戦後の国体を巡る議論
出典: フリー百科事典『ウィキペディア(Wikipedia)』 (2022/06/13 14:34 UTC 版)
戦後は民主主義の呼び声とともに国体の神話性が公然と議論される。これにより国体という語は過去の言葉になる。 帝国議会の憲法改正審議において、国体について吉田茂首相は次のように答弁する。 御誓文の精神、それが日本国の国体であります。〔…〕日本国は民主主義であり、デモクラシーそのものであり、あえて君権政治とか、あるいは圧制政治の国体でなかったことは明瞭であります。〔…〕日本においては他国におけるがごとき暴虐なる政治とか、あるいは民意を無視した政治の行われたことはないのであります。民の心を心とせられることが日本の国体であります。

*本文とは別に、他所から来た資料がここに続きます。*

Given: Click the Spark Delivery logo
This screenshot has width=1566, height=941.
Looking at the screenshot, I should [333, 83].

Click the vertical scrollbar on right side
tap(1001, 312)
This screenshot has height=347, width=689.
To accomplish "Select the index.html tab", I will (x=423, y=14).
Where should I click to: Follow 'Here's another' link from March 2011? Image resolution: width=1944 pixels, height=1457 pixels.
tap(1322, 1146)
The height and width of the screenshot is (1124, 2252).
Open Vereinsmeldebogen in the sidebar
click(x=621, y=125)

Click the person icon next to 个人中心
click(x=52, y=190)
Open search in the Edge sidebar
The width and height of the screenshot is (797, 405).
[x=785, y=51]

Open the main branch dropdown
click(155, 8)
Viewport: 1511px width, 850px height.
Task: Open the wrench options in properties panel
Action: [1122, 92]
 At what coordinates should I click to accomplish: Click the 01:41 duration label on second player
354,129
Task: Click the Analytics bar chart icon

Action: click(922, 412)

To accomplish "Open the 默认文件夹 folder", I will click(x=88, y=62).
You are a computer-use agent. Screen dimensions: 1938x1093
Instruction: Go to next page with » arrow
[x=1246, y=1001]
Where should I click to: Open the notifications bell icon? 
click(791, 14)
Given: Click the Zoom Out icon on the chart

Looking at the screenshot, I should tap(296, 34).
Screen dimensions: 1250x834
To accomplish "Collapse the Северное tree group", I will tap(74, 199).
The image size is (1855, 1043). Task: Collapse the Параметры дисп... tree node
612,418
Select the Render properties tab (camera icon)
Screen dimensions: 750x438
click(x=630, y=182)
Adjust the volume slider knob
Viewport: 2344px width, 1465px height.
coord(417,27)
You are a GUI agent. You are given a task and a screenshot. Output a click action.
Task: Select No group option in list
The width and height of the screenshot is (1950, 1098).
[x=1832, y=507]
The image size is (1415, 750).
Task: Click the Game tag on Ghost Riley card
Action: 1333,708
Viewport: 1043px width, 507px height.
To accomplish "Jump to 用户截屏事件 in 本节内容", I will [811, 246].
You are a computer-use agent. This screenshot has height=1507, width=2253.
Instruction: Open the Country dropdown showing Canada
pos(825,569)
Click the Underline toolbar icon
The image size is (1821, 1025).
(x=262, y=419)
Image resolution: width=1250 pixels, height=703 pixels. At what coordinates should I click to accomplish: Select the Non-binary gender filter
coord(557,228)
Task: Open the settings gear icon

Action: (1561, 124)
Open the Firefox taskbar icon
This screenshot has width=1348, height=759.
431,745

故に民主政治は新憲法によって初めて創立せられたのではなくして、従来国そのものにあつた事柄を単に再び違った文字で表したに過ぎないものであります。 また、金森徳次郎憲法担当国務大臣の次のように答弁する。 日本の国体というものは先にも申しましたように、いわば憧れの中心として、天皇を基本としつつ国民が統合をしておるという所に根底があると考えます。その点におきまして毫末も国体は変らないのであります。〔…〕稍々近き過去の日本の学術界の議論等におきましては、その時その時の情勢において現われておる或る原理を、直ちに国体の根本原理として論議しておった嫌いがあるのであります。私はその所に重きを置かないのであります。いわばそういうものは政体的な原理であると考えて居ります。根本におきまして我々の持っておる国体は毫も変らないのであって、例えば水は流れても川は流れないのである。 1946年(昭和21年)5月19日の食糧メーデーにおいて、日本共産党員の松島松太郎は「ヒロヒト 詔書 曰ク 國体はゴジされたぞ 朕はタラフク食ってるぞ ナンジ人民 飢えて死ね ギョメイギョジ」(表面)、「働いても 働いても 何故私達は飢えねばならぬか 天皇ヒロヒト答えて呉れ 日本共産党田中精機細胞」(裏面)のプラカードを掲げて不敬罪に問われている(プラカード事件)。尤も、不敬罪適用は不適法であるとされ名誉毀損罪で起訴、日本国憲法公布による大赦で免訴された。 国旗国歌法案の国会審議において、国歌の君が代の意味を質された政府は「国歌・君が代の『君』は日本国及び日本国民統合の象徴であり、その地位が主権の存する日本国民の総意に基づく天皇のことを指しており、君が代とは、日本国民の総意に基づき、天皇を日本国及び日本国民統合の象徴とする我が国のことであり、君が代の歌詞も、そうした我が国の末永い繁栄と平和を祈念したものと解することが適当である」と答弁する。 2000年(平成12年)5月15日、内閣総理大臣森喜朗が「日本の国、まさに天皇を中心としている神の国であるぞということを国民の皆さんにしっかりと承知して戴く、その為に我々神政連議員が頑張って来た」と発言し、問題になる。いわゆる神の国発言である。 2004年に、日本共産党は綱領を改定した。その中では天皇制について「一人の個人が世襲で「国民統合」の象徴となるという現制度は、民主主義および人間の平等の原則と両立するものではなく、国民主権の原則の首尾一貫した展開のためには、民主共和制の政治体制の実現をはかるべきだとの立場に立つ。天皇の制度は憲法上の制度であり、その存廃は、将来、情勢が熟したときに、国民の総意によって解決されるべきものである」という方針をうちだしている。